コンビーナ:*徳丸 宗利(名古屋大学太陽地球環境研究所)、中川 朋子(東北工業大学工学部情報通信工学科)、座長:徳丸 宗利(名古屋大学太陽地球環境研究所)

12:21 〜 12:24

[PEM25-P06] 中心星からの高エネルギー粒子の侵襲による惑星中層大気の電離モデルの開発

ポスター講演3分口頭発表枠

*森前 和宣1佐藤 達彦2齊藤 滉介1前澤 裕之1 (1.大阪府立大学大学院理学系研究科、2.日本原子力研究開発機構)

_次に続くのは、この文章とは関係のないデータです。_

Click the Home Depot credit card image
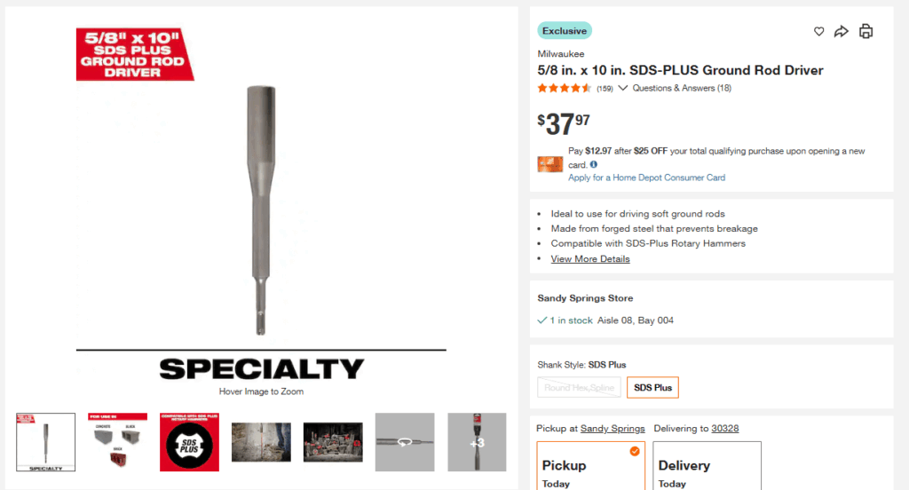 550,164
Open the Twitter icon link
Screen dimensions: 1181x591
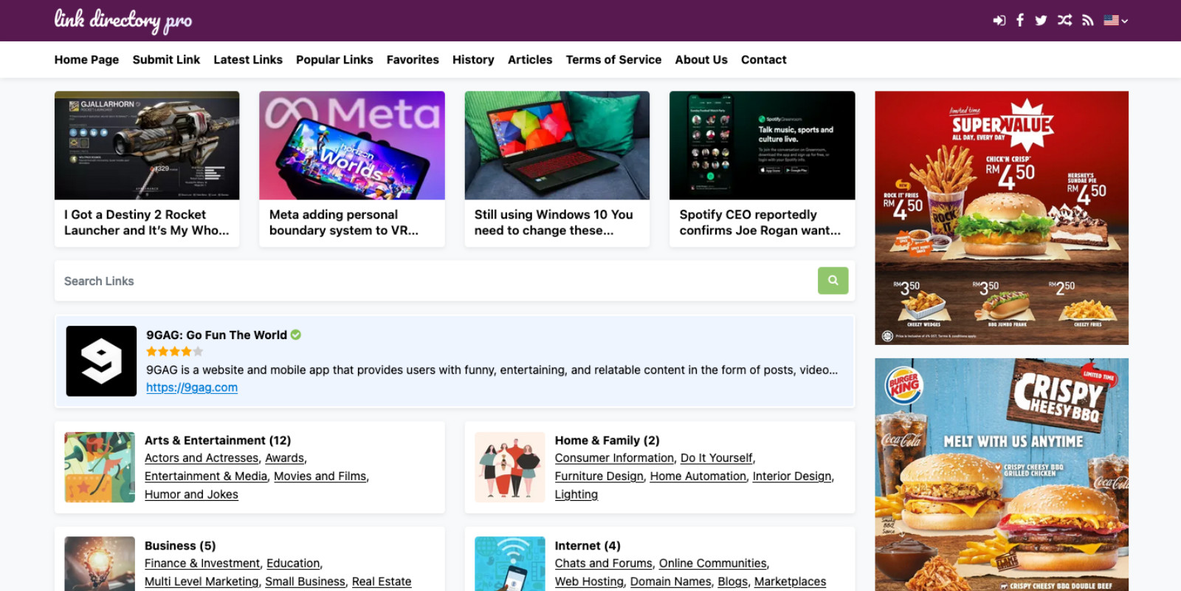click(1041, 21)
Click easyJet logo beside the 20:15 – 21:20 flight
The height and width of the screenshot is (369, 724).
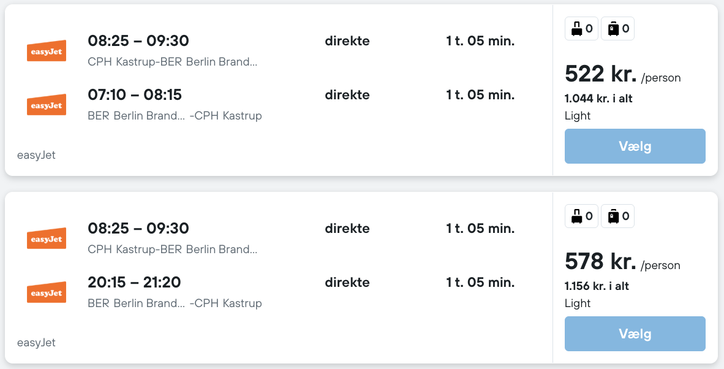[47, 292]
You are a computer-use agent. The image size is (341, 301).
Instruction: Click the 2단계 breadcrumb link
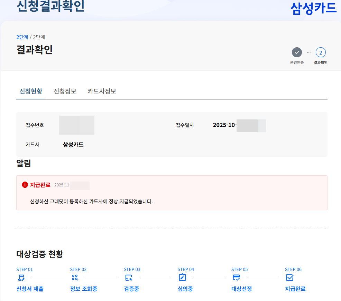[x=22, y=37]
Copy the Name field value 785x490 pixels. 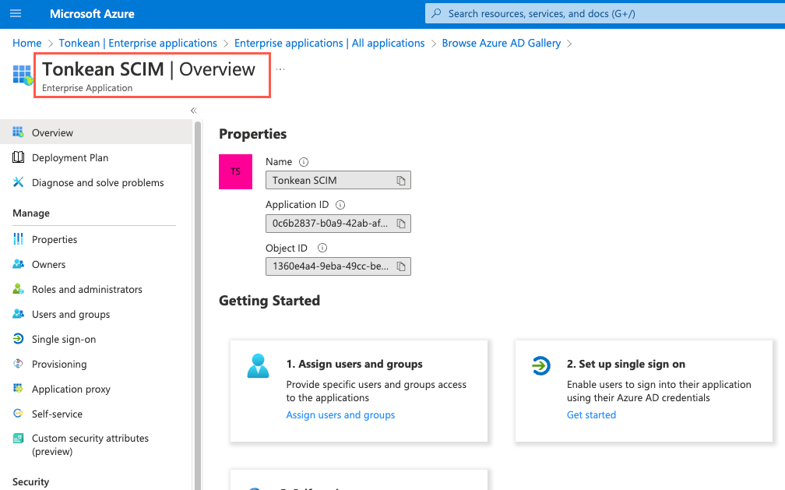[401, 180]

キーワード:地球型惑星, 惑星大気, フレア・CME, 高エネルギー粒子, ヘテロダイン分光, 電波望遠鏡

中心星の活動が、系内外の惑星中層大気にどのような影響を与えているか理解を深めるべく、我々は10m電波望遠鏡 SPART(Solar Planetary Atmosphere Research Telescope)を用いて、まずは身近な太陽系の地球型惑星、金星と火星の中層大気の微量分子、特に一酸化炭素(CO)のミリ波帯回転スペクトル線の監視・モニタリングを推進している。例えば二酸化炭素(CO2)を主大気とする惑星に、中心星からの紫外線が照射されるとCO2はCOに光解離される。中心星に起因するこうした光解離以外の影響、例えば太陽フレアやコロナ質量放出に伴う高エネルギー粒子が中層大気の物理的・化学的状態にどの程度影響を及ぼしているかを探るため、我々はベーテ・ブロッホの解析公式を用いた高エネルギー粒子の降込みをシミュレーションする数値解析モデルを開発した。金星・火星大気は、磁場で守られていないため太陽イベントに直接暴露された状態であり、またCO2が主大気であるため、過去の地球含めた系内外の惑星大気環境を理解する上で、重要なシミュレーションのターゲットである。比較的大きなフレアで発生する1 MeV-1 GeVのプロトンの鉛直入射の場合、金星では高度が80-90 km付近、火星では地表付近で電離度がピークとなることが分かった。我々はさらに日本原子力研究開発機構のParticle and Heavy Ion Transport code System (PHITS)のモンテカルロ・シミュレーションモデルの地球型惑星大気への応用を試みた。このコードでは最新の核反応データベースや、proton、neutron、photonだけでなく、electron、positron、pion、neutron、muon、kaonなどの輸送アルゴリズムも組み込んでいる。このモンテカルロ・シミュレーションの結果は、プロトンの入射に伴う金星・火星大気の電離の高度分布について、前述の解析モデルの結果と非常に良い一致を見せた。また、金星の場合、80 kmよりも低層で生じる電離には、プロトンよりも発生した中性子の寄与が大きいことも分かった。これらCO2の電離反応の一部がCOの生成を促す。
本講演では、これらモデル計算の結果について報告を行う。